Alabama denies cutdown procedure, sedatives were used in Joe Nathan James Jr’s execution

Alabama denies cutdown procedure, sedatives were used in Joe Nathan James Jr’s execution

The Alabama Attorney General’s Office is denying that Joe Nathan James Jr., who was executed in July, was given intramuscular sedatives or that he underwent an invasive ‘cutdown’ procedure.

The claims came in response to a federal lawsuit from an inmate set to die next month.

Kenneth Eugene Smith is set to die at William C. Holman Correctional Facility on November 17 by lethal injection. Smith, now 57, will be executed for the murder-for-hire killing of Elizabeth Dorlene Sennett, a pastor’s wife who was killed inside her north Alabama home in March 1988.

In August, Smith filed a federal lawsuit asking a judge to halt his execution by lethal injection “to reduce the intolerable risk of torture, cruelty, or substantial pain.” Smith’s attorneys also argued that the inmate would have elected to die by nitrogen hypoxia if he “had notice and (he had) been informed” of the choice.

Smith’s lawyers cited the June 28 execution of Joe Nathan James Jr., which many advocates have called “botched” due to the lengthy delay in beginning the procedure and reports about a team who conducted a private autopsy on James’ body after he died. Smith’s lawsuit said, “ADOC subjected Mr. James to a tortuous execution process that went on for more than three hours…Absent a change in ADOC’s lethal injection process after independent review, permitting ADOC to execute (Smith) using its lethal injection process would subject him to an intolerable risk of torture, cruelty, or substantial pain like that to which Mr. James was subjected.”

Read more: Why is Alabama so bad at executions? ‘They do a terrible job, and they just hide it’

Smith’s lawsuit also cited the failed execution attempt of Doyle Lee Hamm in 2018, the execution of Torrey Twane McNabb in 2017, and the execution of Ronald Bert Smith in 2016.

The Alabama Attorney General’s Office responded to the lawsuit in a filing to the federal court, saying Smith should have brought up his concerns to the state’s lethal injection protocol sooner. “But the James execution did not give rise to a new cause of action,” the AG’s Office wrote. “Smith’s allegations all come third-hand, being based on a press account of a second autopsy performed some days after James’ execution.”

The AG’s Office denies that either a cutdown procedure or intramuscular sedation happened during James’ execution, but the state “will stipulate that such procedures will not be employed in the execution of Smith.” The ADOC “will not employ a ‘cutdown’ procedure or intramuscular sedation during the execution of Smith,” the filing clarified.

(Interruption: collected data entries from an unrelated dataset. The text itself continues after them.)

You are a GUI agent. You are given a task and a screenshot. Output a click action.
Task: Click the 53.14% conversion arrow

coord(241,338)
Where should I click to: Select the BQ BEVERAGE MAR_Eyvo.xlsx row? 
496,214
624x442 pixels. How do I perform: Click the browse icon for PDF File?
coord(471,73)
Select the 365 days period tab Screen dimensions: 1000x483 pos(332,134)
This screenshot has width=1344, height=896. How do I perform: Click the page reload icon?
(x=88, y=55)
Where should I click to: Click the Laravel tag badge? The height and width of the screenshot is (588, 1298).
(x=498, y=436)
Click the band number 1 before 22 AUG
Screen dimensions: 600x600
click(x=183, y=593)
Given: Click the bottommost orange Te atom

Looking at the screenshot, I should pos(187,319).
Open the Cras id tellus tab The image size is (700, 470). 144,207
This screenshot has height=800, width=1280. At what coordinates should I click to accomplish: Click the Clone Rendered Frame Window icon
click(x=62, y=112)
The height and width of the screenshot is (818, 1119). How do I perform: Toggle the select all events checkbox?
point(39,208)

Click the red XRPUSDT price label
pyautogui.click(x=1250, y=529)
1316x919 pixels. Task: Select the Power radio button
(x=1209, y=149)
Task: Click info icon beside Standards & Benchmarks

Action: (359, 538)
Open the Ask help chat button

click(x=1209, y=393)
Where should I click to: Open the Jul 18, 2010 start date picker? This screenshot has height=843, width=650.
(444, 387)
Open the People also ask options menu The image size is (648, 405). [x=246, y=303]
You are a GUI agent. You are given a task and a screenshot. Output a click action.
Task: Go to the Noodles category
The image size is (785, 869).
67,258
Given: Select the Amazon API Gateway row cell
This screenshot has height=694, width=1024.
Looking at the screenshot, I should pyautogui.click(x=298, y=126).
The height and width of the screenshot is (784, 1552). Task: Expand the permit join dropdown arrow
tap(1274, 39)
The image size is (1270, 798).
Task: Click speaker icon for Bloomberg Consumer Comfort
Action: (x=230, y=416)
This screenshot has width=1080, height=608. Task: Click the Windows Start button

After James was executed on July 28, Dr. Joel Zivot examined his body during a private autopsy. The doctor told AL.com that James suffered from a cutdown, or a way some medical professionals cut open a person’s arm to access a vein. Zivot said a cutdown is an old technique and suggests a certain level of skill from a person with medical training.

The redacted version of the state’s lethal injection protocol does not mention cutdowns and only states that “the standard procedure for inserting IV access will be used.”

Recent lawsuits in other death penalty cases have also focused on the June 2018 process in which Alabama Death Row inmates could elect to die by the newly-approved, but not yet tested, method of nitrogen hypoxia. Alan Eugene Miller, who the state failed to execute on Sept. 22, argued he submitted a form to the ADOC electing to die by the new method, but that the department lost his form.

The state denied the claim and said Miller did not submit any paperwork. A federal judge and the U.S. Eleventh Circuit Court of Appeals ruled in favor of Miller, but on the night of his set execution, the U.S. Supreme Court overturned both lower courts’ rulings and allowed the execution to proceed. Just before midnight, the state called off the execution and said they did not have enough time to prepare the procedure.